The world isn’t over, but the center did not hold for the GOP. Discord over the election and then coronavirus relief payments and defense authorization were beginnings. Twin losses in Georgia’s Senate runoffs were a kick in the groin after the party had been pretty well-positioned to keep its majority. And that pales next to the abomination that went on at the Capitol on Wednesday. That scene will haunt the party more than the rest because the rogues who broke in did so in the name of their leader.
Mick Mulvaney, Trump’s former chief of staff who most recently served as special envoy to Northern Ireland, was among those who resigned over it. “The folks who spent time away from our families, put our careers on the line to go work for Donald Trump,” he told CNBC, “and we did have those successes to look back at, but now, it will always be, ‘Oh yeah, you work for the guy who tried to overtake the government.’”
Similar thoughts must be whizzing through congressional Republicans’ brains as they mull over how to situate themselves among it all, how to take Trump-era accomplishments with them, and how to relate to the president going forward.
The crazy thing is, in the few weeks after the election, it looked like Democrats had the unity and morale problems.

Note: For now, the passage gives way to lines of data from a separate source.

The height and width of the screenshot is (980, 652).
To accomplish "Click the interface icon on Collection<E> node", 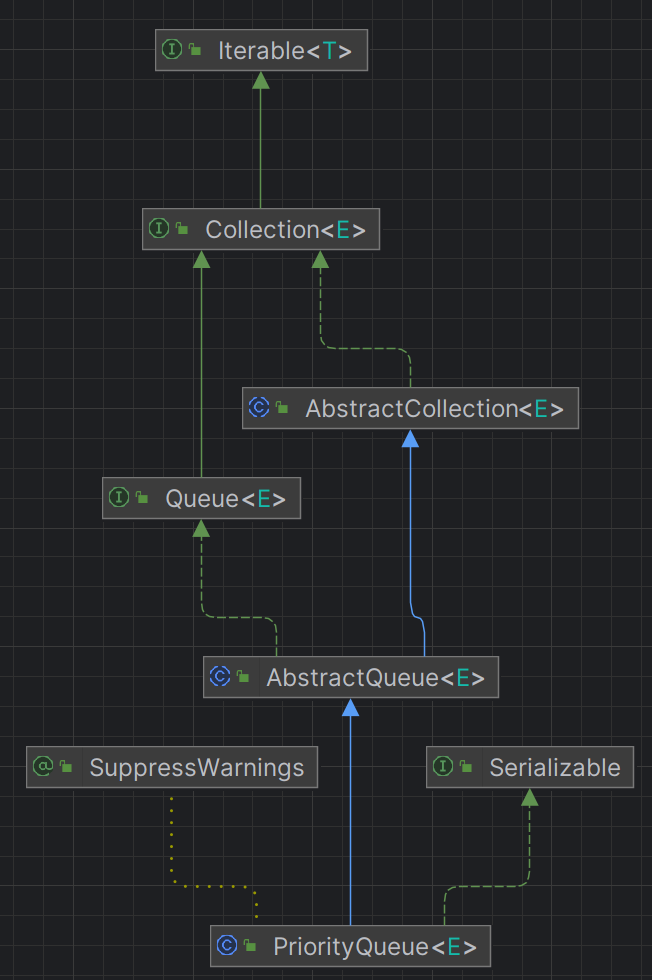I will pos(159,229).
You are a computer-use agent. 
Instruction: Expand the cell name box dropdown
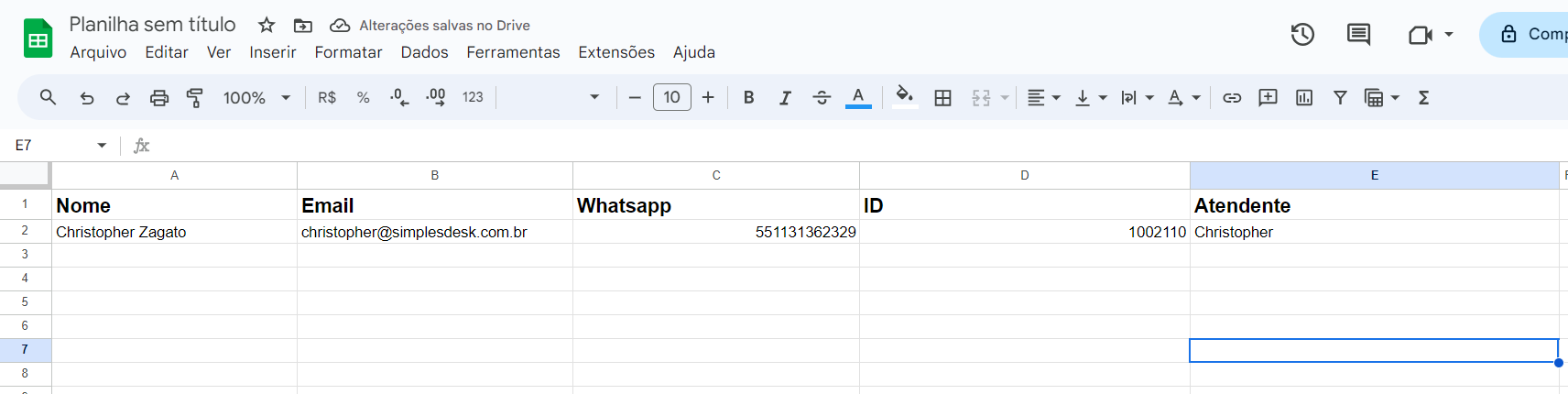click(x=102, y=145)
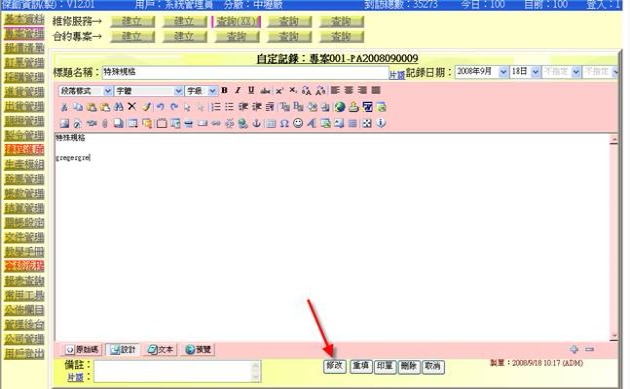Open the 段落樣式 paragraph style dropdown
Image resolution: width=630 pixels, height=389 pixels.
click(86, 91)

Members complained that others were too radical and caused the party’s election performance woes, and activist groups pushed back against Biden’s transition picks.
Even before Nov. 3, the left-most were skeptical of Biden — they promised to “push” him — and he, of them. Former President Barack Obama warned those folks against seeking too much. The Democrats’ beef will surge again, but Republicans have the worse lot today.
Finally, Trump-Pence, the unit that incarnated balance for Republican voters wary of the president, is all but done. More than likely, it’s done, done. And the end was storybook, in a bad way.
Mike Pence had been a foil to Trump all along, measured and dry. The disparities of character showed, but perhaps never more nakedly than on Wednesday, when the president, in a tweet, said the vice president lacked courage.
“After all the things I’ve done for [Trump],'” Pence said, according to Republican Sen. Jim Inhofe. Trump put Pence in an impossible position, and it would be their end.
That’s where the Republican Party is, having lost its advantages under a crisis of leadership, and it’s not how it had to be.